◆ **Reading passage**
########################################

After an early-game battle in Hyrule Warriors: Age of Calamity, the gregarious Goron Daruk offers the hero Link a massive hunk of Prime Rock Roast. “Why don’tcha dig in, little guy?” he says with a beaming smile. Link, expressionless, nods and grunts before tearing into the giant rock with his teeth. Zelda and Impa recoil with shock and horror. We’re not even allowed to see the “little guy” chowing down, but we hear the horrible gnashing of Hylian teeth on a rock dripping with lava.
I still find this scene hilarious, as do many Zelda fans, but I also hate it so very much. It’s funny for all the wrong reasons, a rare moment when the series pokes fun at itself for its single most stubborn gameplay convention. Link is literally mute here, and the joke only works because he’s treated like he’s really, really dumb. The problem isn’t just his lack of dialogue, either. It’s that he doesn’t have a voice or much of a personality.
Look, I get it. This was intentional when series creator Shigeru Miyamoto created The Legend of Zelda nearly 40 years ago. Link wasn’t given any dialogue to maintain the illusion that he was a blank slate who could function as a player surrogate. Since Link is devoid of a personality, it’s that much easier for the player to project themselves onto him. That helped with immersion four decades ago. Today, that same design philosophy often has the opposite effect. We live in an era when Zelda herself and real-life toddlers have their own tablet computers. The world has changed. Zelda games have changed. Why can’t Link?
When I first played The Legend of Zelda: A Link to the Past and Ocarina of Time as a kid with my grandma, obviously I renamed the protagonist “Corey.” Because I didn’t just want to play the hero. I wanted to be the hero. That’s the inherent power fantasy of virtually every video game. But particularly since Breath of the Wild, the willful suspension of disbelief this requires has become increasingly difficult to maintain. In fact, I think it might be obsolete.

########################################

◆ **Records to process**
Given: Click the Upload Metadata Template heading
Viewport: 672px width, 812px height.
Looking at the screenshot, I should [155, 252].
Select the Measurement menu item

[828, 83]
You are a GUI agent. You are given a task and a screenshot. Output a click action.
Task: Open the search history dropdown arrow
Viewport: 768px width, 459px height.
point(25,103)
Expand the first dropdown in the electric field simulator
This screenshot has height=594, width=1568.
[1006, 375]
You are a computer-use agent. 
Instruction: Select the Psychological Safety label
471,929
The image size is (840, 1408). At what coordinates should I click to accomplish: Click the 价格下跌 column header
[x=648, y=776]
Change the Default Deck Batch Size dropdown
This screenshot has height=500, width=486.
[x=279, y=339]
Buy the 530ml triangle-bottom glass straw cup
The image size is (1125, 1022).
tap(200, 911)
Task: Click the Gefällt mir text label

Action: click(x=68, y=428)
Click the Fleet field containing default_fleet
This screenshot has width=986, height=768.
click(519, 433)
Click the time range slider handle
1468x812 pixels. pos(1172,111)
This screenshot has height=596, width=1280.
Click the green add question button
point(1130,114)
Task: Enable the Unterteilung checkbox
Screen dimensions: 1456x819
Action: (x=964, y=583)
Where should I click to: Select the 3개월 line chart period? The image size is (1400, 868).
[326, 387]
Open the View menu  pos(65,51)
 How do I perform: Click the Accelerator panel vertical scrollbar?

########################################

◆ **Direction 1**
Can you recast the entries as a Markdown table with the columns Row and Line, starting at the line that contains "This screenshot has height=596, width=1280." and ending at the line that contains "Open the View", leaving out any blank lines?
◆ **Direction 2**
Would you continue the essay on Link's silence in the Zelda games from where it stops?

◆ **Task answer 1**
| Row | Line |
|---|---|
| 1 | This screenshot has height=596, width=1280. |
| 2 | Click the green add question button |
| 3 | point(1130,114) |
| 4 | Task: Enable the Unterteilung checkbox |
| 5 | Screen dimensions: 1456x819 |
| 6 | Action: (x=964, y=583) |
| 7 | Where should I click to: Select the 3개월 line chart period? The image size is (1400, 868). |
| 8 | [326, 387] |
| 9 | Open the View menu  pos(65,51) |

◆ **Task answer 2**
This flaw is most glaring in games like Age of Calamity that lean heavily on cinematic cutscenes where characters like Daruk, Zelda, and Impa drip with charisma. The voice acting brings so much energy to the storytelling. But every time they turn to Link with a random question, comment, or joke, he just stares blankly off into space. It’s a buzzkill that totally breaks the immersion. Patricia Summersett does a phenomenal job as the voice of Zelda in Age of Calamity, Breath of the Wild, and Tears of the Kingdom. Her incredible work makes it all the more frustrating and obvious when her scene partner is a silent elf boy who only makes a noise when he swings his sword.
Series production head Eiji Aonuma explained his philosophy behind Link’s silence in a 2010 interview with Nintendo Power. “Personally, I don’t want to have Link speak in the game,” he said. “We haven’t had him talk at all up to this point. It’s part of the series’ history. It would just, to me, break the image of Link to have him speak.” At what point does this design choice begin to feel like a vestigial organ decaying inside this body of work? Is this a case of a beloved storyteller refusing to kill one of his darlings?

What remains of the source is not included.